Plaintiff also argues that his own testimony, coupled with Dr. Bono's May, 2015 finding of the need for ongoing attendant care and replacement services, supports the finding that he continues to experience disability. Plaintiff's Brief at 14-15 (citing Tr. 46-47, 536). However, the ALJ correctly observed that the testimony of extreme limitation stood at odds with Plaintiff's report of medical improvement following the laminectomy (Tr. 20). The ALJ's findings are consistent with my own review of the records showing that in December, 2014, Plaintiff reported that he was able to groom himself, make his own appointments, and engage in "some" childcare activity (Tr. 501). Likewise, the treating records from January through March, 2015, note a normal range of back motion and an unremarkable mental status (Tr. 626-633). Plaintiff's contention that the ALJ was required to include properly discounted evidence in the hypothetical question is without merit. See Stanley v. Secretary of Health and Human Services, 39 F.3d 115, 118-119 (6th Cir.1994)(ALJ not obliged to credit rejected claims in question to VE or by extension, in the ultimate RFC) .

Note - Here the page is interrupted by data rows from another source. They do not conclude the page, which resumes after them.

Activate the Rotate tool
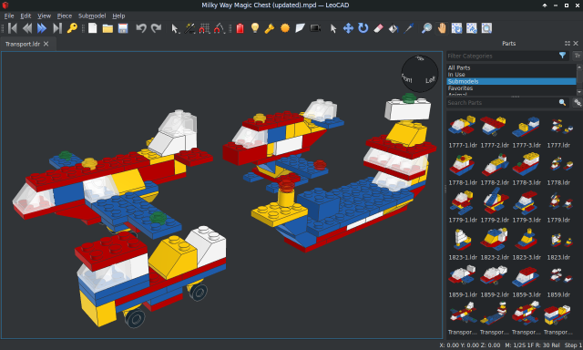The width and height of the screenshot is (583, 350). pos(363,28)
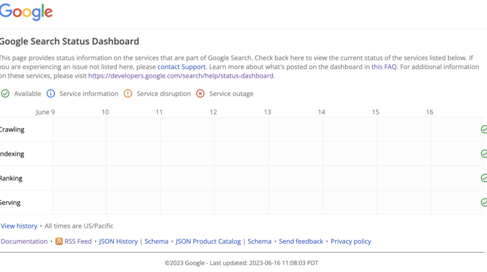Open the Documentation footer link
Screen dimensions: 487x272
click(x=24, y=241)

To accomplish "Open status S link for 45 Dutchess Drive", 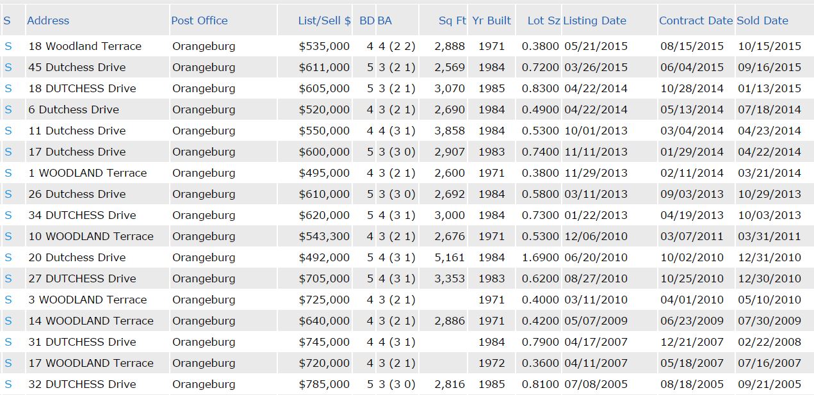I will [8, 67].
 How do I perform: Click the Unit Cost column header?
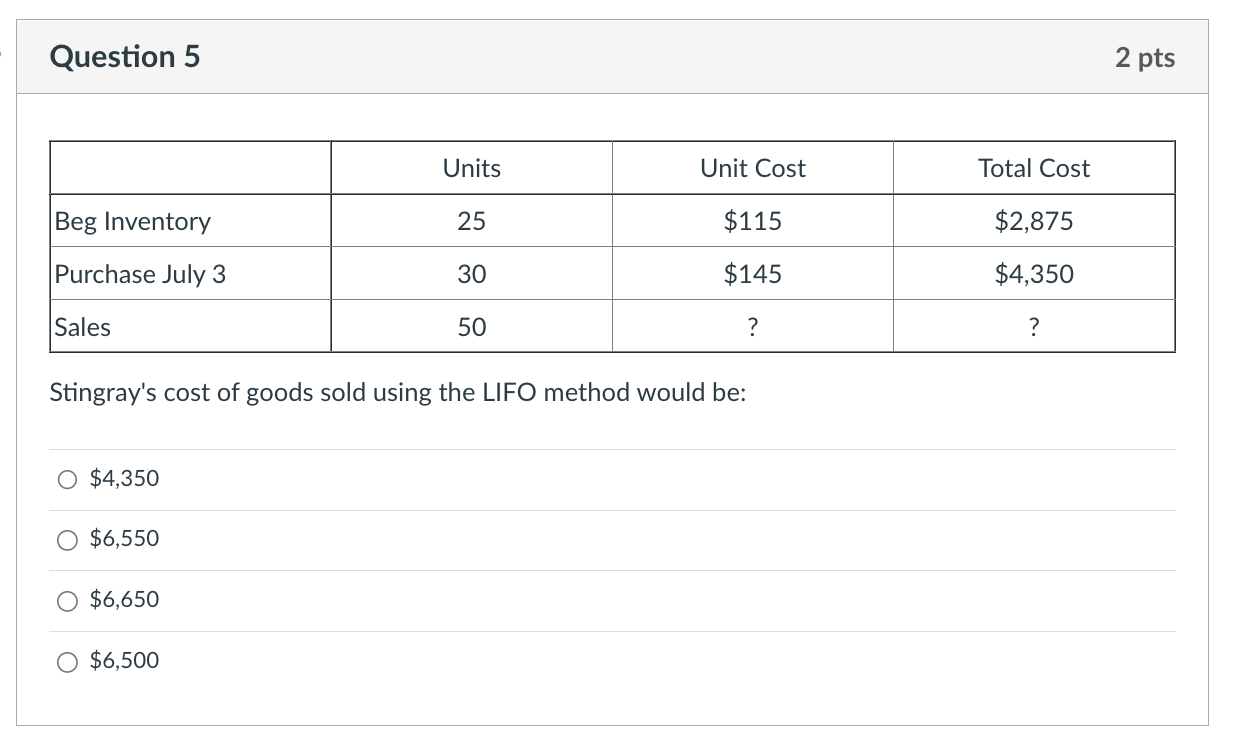pos(752,168)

In closing, my recommendation to uphold the ALJ's findings should not be read to trivialize limitations brought on by the March, 2014 accident. Nonetheless, the determination that he was not disabled is well within the "zone of choice" accorded to the fact-finder at the administrative hearing level and should not be disturbed by this Court. Mullen v. Bowen, supra.
VI. CONCLUSION
For the reasons stated above, I recommend that Defendant's motion for summary judgment [Doc. #18] be GRANTED and that Plaintiff's motion [Doc. #16] be DENIED.

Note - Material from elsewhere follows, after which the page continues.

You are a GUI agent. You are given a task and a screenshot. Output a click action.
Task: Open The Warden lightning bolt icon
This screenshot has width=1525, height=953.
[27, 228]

Any objections to this Report and Recommendation must be filed within 14 days of service of a copy hereof as provided for in 28 U.S.C. §636(b)(1) and E.D. Mich. LR 72.1(d)(2). Failure to file specific objections constitutes a waiver of any further right of appeal. Thomas v. Arn, 474 U.S. 140, 106 S.Ct. 466, 88 L.Ed.2d 435 (1985); Howard v. Secretary of HHS, 932 F.2d 505 (6th Cir. 1991); United States v. Walters, 638 F.2d 947 (6th Cir. 1981). Filing of objections which raise some issues but fail to raise others with specificity will not preserve all the objections a party might have to this Report and Recommendation. Willis v. Secretary of HHS, 931 F.2d 390, 401 (6th Cir. 1991); Smith v. Detroit Fed'n of Teachers Local 231, 829 F.2d 1370, 1373 (6th Cir. 1987). Pursuant to E.D. Mich. LR 72.1(d)(2), a copy of any objections is to be served upon this Magistrate Judge.

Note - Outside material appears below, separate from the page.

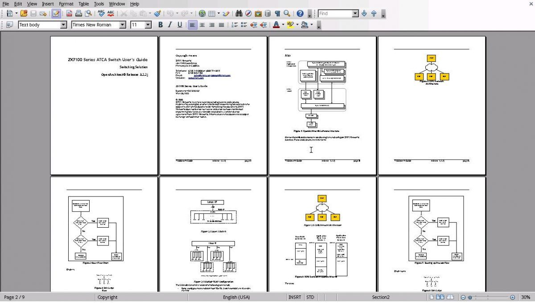Click the Zoom In plus button
Screen dimensions: 535x303
pos(513,297)
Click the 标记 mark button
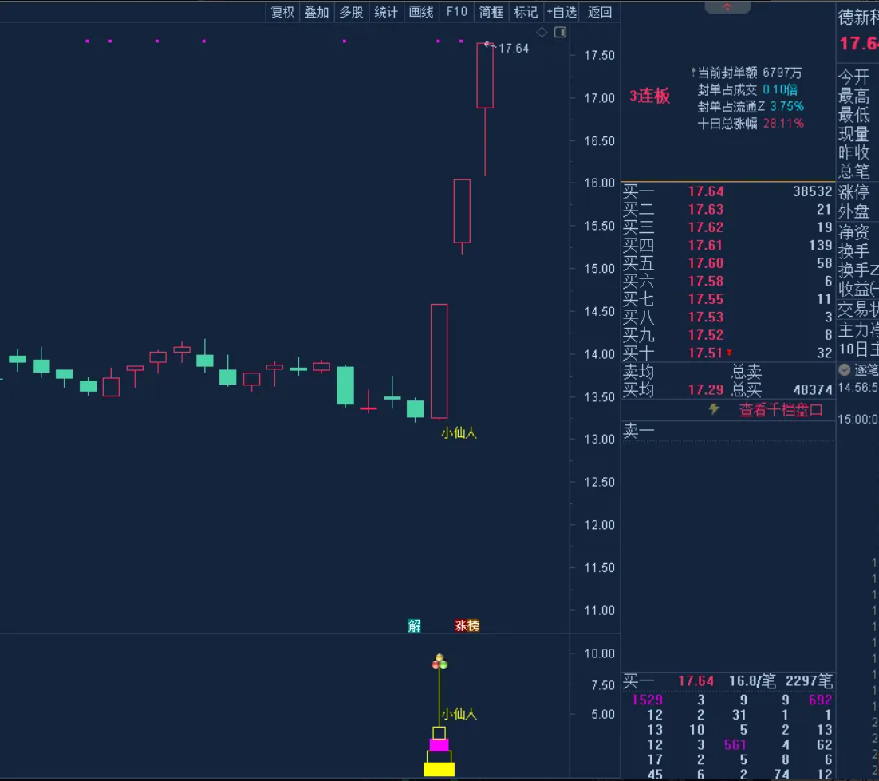Screen dimensions: 879x781 click(526, 11)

Within 14 days of service of any objecting party's timely filed objections, the opposing party may file a response. The response shall be not more than 20 pages in length unless by motion and order such page limit is extended by the court. The response shall address specifically, and in the same order raised, each issue contained within the objections. Dated: July 12, 2018
s/R. Steven Whalen
R. STEVEN WHALEN
UNITED STATES MAGISTRATE
JUDGE
CERTIFICATE OF SERVICE
I hereby certify on July 12, 2018 that I electronically filed the foregoing paper with the Clerk of the Court sending notification of such filing to all counsel registered electronically. I hereby certify that a copy of this paper was mailed to non-registered ECF participants on July 12, 2018.